Wednesday, September 2, 2020

A simplified latticework for gaining an edge

 You can learn a single model fast. It lets you have superficial knowledge about a certain topic. This does not mean you understand it well. Knowing a model is just a tip of the iceberg in understanding it. You have to understand how it interacts and intertwines with others to get a complete picture of how to use the model. If you do not understand how these models work together, as a latticework, your understanding is next to nothing. In this text, I focus on how gaining an edge relates to other models. Some things are new and some things are old. In this text, I have bolded the all models when they appear the first time.


How gaining an edge interacts and intertwines with other models


Lets start with the easiest thing. What is an edge? It is one´s higher probability of success compared to the other. For example, the product of a person´s skills and motivation is better compared to someone else when they compete. Randomness can change the result in the short run, but it does not change the edge.


Gaining an edge in a highly competitive field of expertise requires the combination of four distinct components: talent, motivation, deliberate practice and the right environment. It requires understanding motivation and deliberate practice models themselves. Talent is a product of evolution. These three models: motivation, deliberate practice and evolution through genes interact with the right environment and the edge is the by-product. However, gaining the edge in a less competitive field of expertise does not require the interaction of all components. You only need three of them. Here, you can think in terms of intertwinements instead of interactions.
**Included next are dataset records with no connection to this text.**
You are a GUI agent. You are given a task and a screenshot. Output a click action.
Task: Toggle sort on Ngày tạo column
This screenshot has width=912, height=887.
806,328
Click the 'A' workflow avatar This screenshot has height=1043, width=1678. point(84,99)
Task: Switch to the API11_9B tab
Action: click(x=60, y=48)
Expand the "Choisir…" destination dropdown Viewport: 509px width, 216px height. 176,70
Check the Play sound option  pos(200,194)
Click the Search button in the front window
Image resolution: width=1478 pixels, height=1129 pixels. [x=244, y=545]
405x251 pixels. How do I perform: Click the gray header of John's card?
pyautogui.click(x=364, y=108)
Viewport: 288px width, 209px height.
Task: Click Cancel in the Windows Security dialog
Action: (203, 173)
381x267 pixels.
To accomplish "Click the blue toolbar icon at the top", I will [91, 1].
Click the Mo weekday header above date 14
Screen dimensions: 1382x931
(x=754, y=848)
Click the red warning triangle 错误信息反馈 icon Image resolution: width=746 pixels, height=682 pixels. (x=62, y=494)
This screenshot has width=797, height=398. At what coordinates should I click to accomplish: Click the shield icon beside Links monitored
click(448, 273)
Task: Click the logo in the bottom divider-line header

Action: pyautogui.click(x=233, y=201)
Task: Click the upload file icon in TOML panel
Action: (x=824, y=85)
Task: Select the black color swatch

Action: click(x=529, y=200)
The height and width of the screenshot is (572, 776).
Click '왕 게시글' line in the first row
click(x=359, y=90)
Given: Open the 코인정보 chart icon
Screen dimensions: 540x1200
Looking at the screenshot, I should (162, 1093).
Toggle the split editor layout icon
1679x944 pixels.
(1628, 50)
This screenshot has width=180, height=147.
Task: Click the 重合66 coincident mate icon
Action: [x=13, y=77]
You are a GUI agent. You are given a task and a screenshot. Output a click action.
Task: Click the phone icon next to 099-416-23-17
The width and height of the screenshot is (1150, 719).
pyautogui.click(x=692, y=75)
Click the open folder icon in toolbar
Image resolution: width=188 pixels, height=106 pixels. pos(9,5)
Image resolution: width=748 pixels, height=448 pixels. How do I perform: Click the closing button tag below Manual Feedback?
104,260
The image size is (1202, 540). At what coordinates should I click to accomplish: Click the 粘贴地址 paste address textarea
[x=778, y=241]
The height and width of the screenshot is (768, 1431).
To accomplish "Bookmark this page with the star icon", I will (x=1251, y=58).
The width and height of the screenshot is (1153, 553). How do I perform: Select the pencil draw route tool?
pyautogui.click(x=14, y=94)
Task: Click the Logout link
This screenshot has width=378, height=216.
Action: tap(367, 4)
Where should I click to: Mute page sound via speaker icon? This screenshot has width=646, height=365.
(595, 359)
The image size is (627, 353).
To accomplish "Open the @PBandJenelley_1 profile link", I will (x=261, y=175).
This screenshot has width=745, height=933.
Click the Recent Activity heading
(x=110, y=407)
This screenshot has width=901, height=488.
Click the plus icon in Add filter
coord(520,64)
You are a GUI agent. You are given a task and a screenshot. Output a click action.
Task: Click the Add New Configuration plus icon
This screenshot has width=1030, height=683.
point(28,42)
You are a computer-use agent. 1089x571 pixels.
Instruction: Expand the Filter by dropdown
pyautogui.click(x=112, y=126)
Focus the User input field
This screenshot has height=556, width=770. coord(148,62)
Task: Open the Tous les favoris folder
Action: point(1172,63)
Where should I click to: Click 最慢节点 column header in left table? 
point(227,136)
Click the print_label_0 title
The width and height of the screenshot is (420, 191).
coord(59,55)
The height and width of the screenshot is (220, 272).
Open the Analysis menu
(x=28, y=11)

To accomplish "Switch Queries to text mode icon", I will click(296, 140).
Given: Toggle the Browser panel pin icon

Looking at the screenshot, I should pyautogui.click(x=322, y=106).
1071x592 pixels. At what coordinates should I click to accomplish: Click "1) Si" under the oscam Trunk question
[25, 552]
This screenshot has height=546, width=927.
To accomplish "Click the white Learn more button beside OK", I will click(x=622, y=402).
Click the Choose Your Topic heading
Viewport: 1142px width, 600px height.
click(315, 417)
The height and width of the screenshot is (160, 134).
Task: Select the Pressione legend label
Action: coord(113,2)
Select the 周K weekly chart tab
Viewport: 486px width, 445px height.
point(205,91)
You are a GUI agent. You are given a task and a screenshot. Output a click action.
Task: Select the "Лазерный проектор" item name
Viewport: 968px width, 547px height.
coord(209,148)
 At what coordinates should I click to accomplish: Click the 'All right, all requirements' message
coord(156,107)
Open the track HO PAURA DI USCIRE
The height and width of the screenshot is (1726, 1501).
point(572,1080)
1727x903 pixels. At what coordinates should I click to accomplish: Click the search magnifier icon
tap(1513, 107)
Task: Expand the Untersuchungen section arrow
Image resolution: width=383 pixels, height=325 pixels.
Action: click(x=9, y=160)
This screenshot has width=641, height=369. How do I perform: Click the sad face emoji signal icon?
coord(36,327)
Let´s get back to a highly competitive field of expertise. You have to understand also other models when the deliberate practice is needed to gain an edge. Deliberate practice requires few things: motivation, willpower to continue practice after failures, and the availability of an efficient, accurate, and fast feedback loop between you and the authority figure who gives accurate advice of what you did wrong or how you could improve. Deliberate practice also requires the best timing. You can find it when you understand natural cycles of motivation, willpower, and learning. Learning also fastens when you can find the natural cycle of things you have to learn. For example, you can learn to play better tennis when you understand the natural cycles of hitting the ball.


The last component, the right environment is maybe the most important one to gain an edge. It requires the paths of least resistance for all the things that help to get it. By inversion, it requires the paths of most resistance for all things that makes things harder. When you have created the former, for example in the form of right habits, inertia grows and moves you forward. The right environment focuses on using your psychological tendencies to increase the probability to get an edge. Tendencies like social proof, associating yourself with the right signals, and the right authority figures you lean on, help you get what you want.


These are not the only models in the gaining an edge latticework. You also need strategies to create the paths of least resistance, the right environment, using natural cycles to your advantage, etc. There are other models you need, but I will let you figure out them if you are interested. This is also a more overall picture and misses the details. You can figure out more of them from many sources, including my new book.


I will probably continue with smaller latticeworks when I publish the next text.